WHAT IS NEEDED - Copy only the lines from the one with "The image size is (1280, 719)." through the end of the records, exactly as they stand. No pictures belong in the copy.

STUDY MATERIAL -
□ □ □

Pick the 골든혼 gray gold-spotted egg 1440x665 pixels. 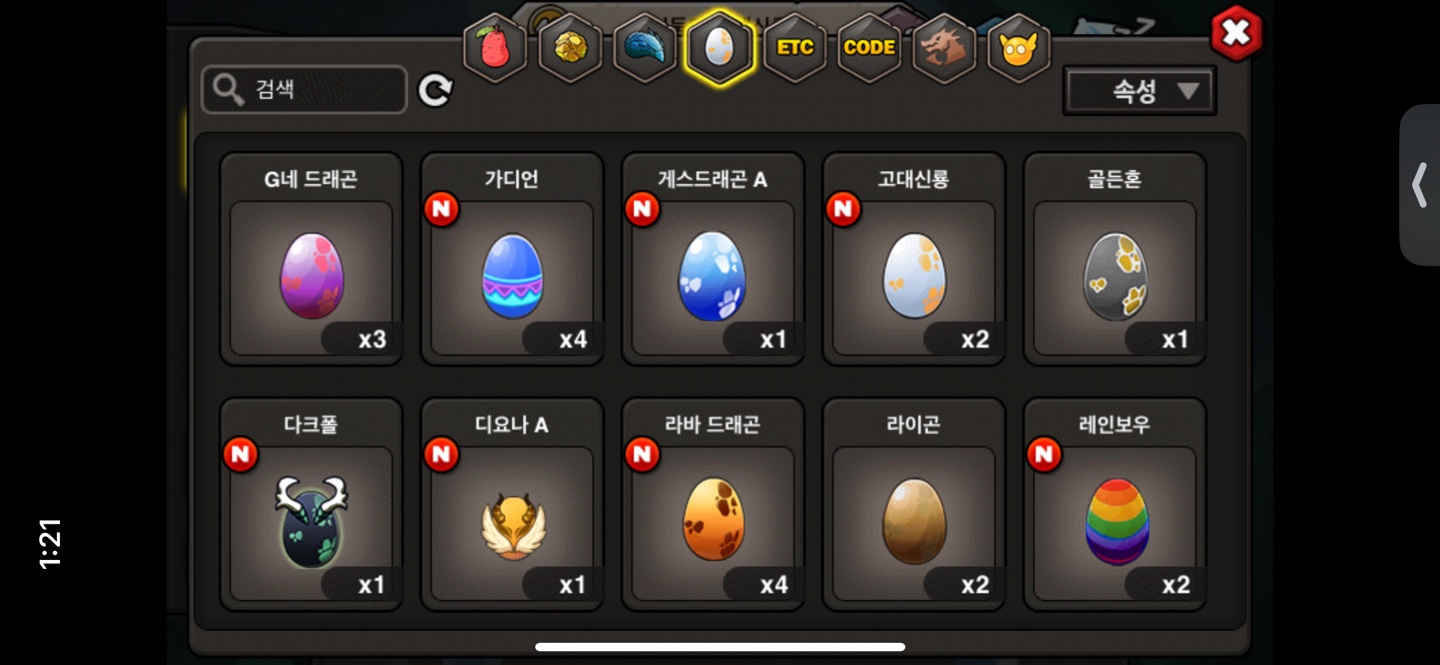point(1115,259)

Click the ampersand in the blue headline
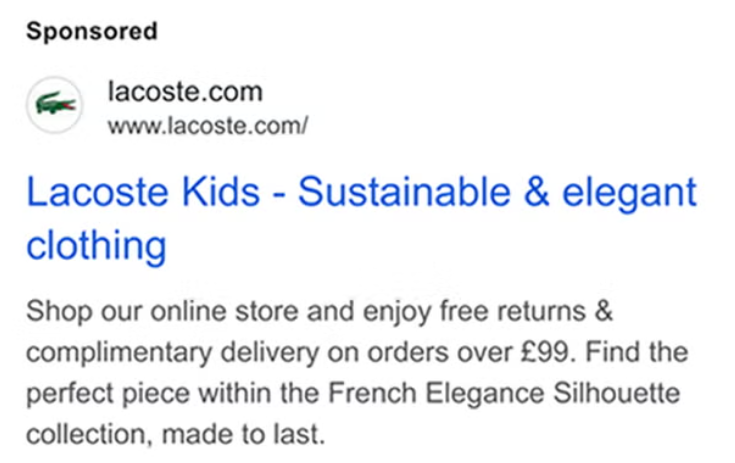click(538, 192)
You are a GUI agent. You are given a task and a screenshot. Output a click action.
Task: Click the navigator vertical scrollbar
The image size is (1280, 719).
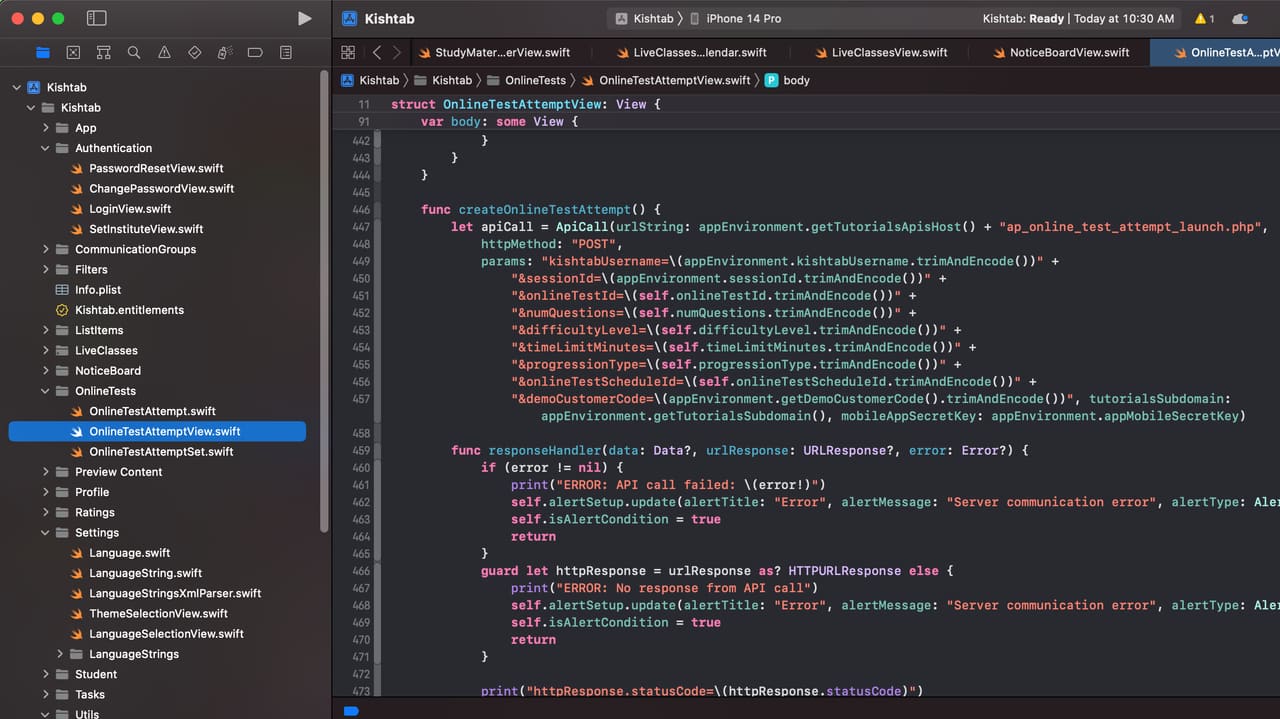pyautogui.click(x=323, y=300)
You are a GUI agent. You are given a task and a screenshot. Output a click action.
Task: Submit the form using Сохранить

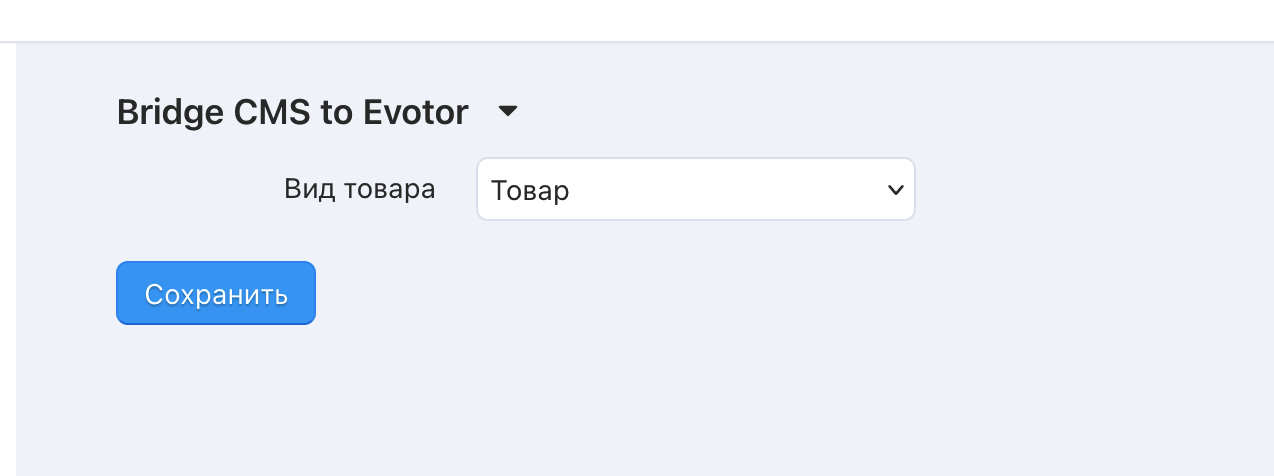tap(216, 293)
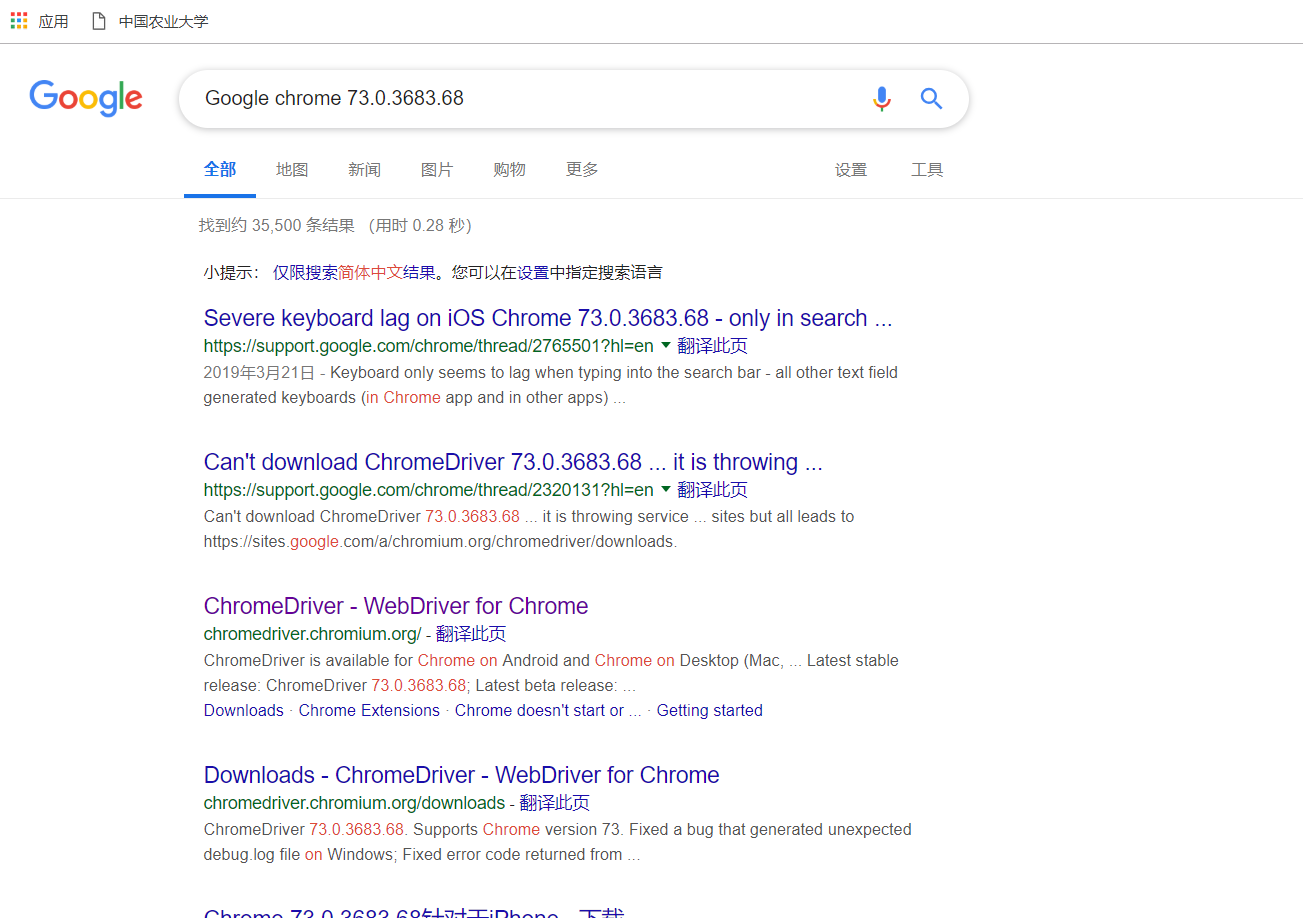The image size is (1303, 918).
Task: Click 翻译此页 next to chromedriver.chromium.org/downloads
Action: point(554,802)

□ □ □

YOUR RESPONSE -
The image size is (1280, 719).
pyautogui.click(x=323, y=300)
You are a GUI agent. You are given a task and a screenshot. Output a click action.
Task: Submit the form using Сохранить

tap(216, 293)
The image size is (1303, 918).
Task: Click 翻译此页 next to chromedriver.chromium.org/downloads
Action: point(554,802)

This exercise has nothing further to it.